*Instructions for the task*:
Could you retype the records word for word but without any pictures?

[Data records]
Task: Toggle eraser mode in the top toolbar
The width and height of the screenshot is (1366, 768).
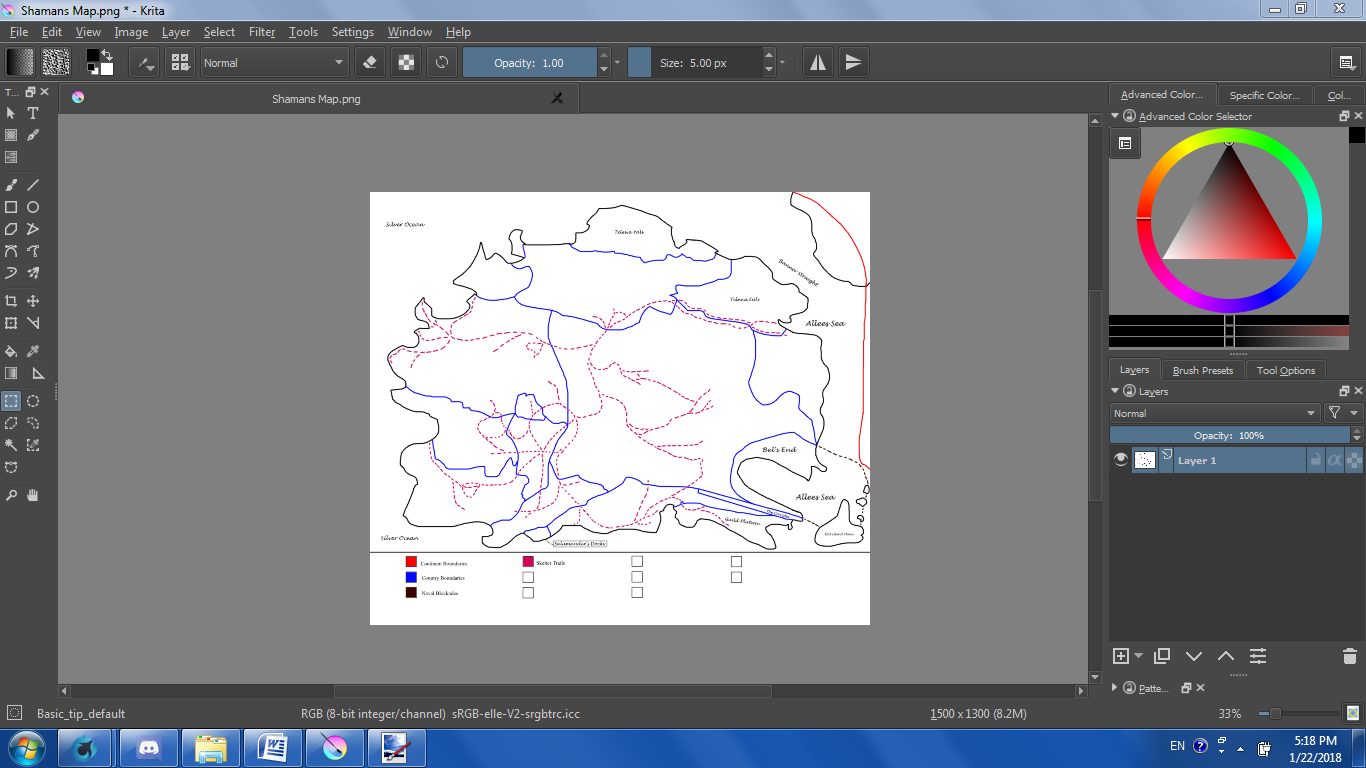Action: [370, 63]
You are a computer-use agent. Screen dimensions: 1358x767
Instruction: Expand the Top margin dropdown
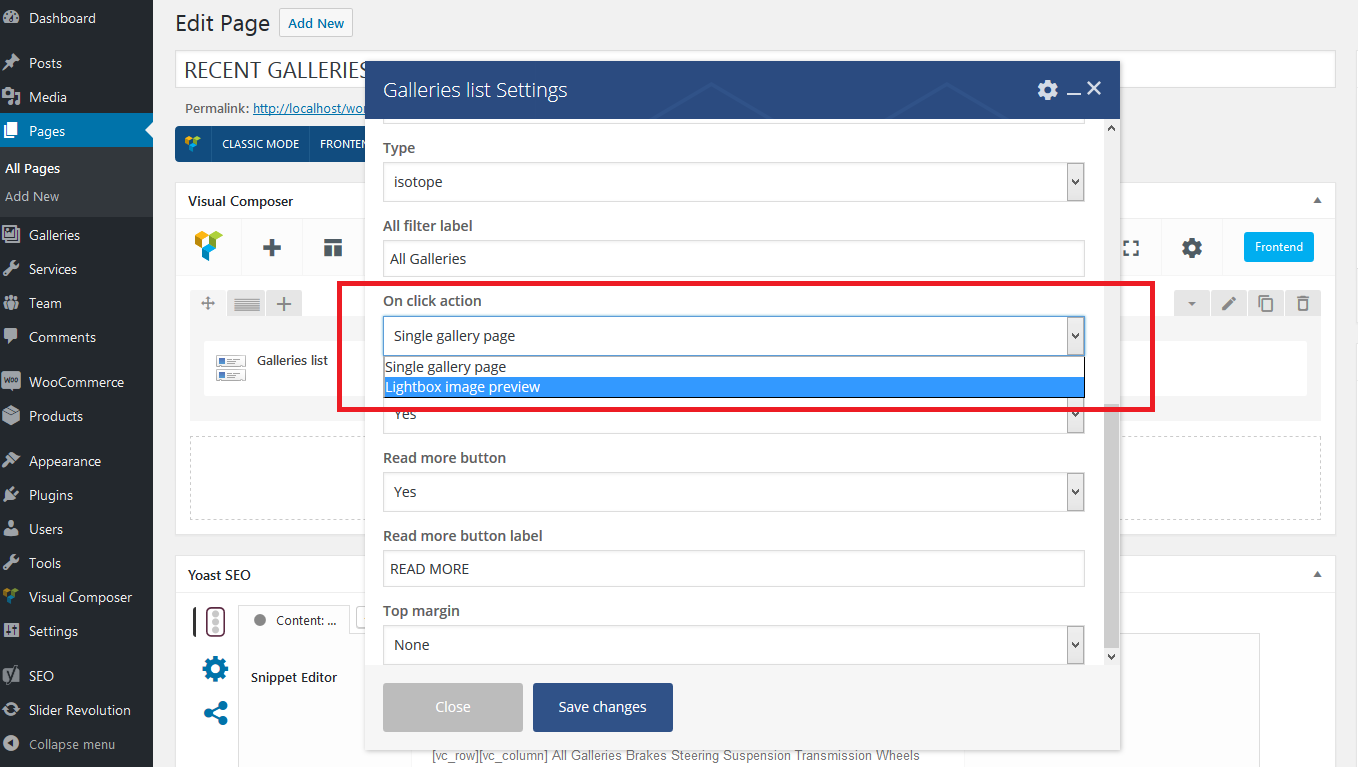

*Solution to this problem*:
Task: Toggle eraser mode in the top toolbar
The width and height of the screenshot is (1366, 768).
Action: [370, 63]
You are a computer-use agent. Screen dimensions: 1358x767
Instruction: Expand the Top margin dropdown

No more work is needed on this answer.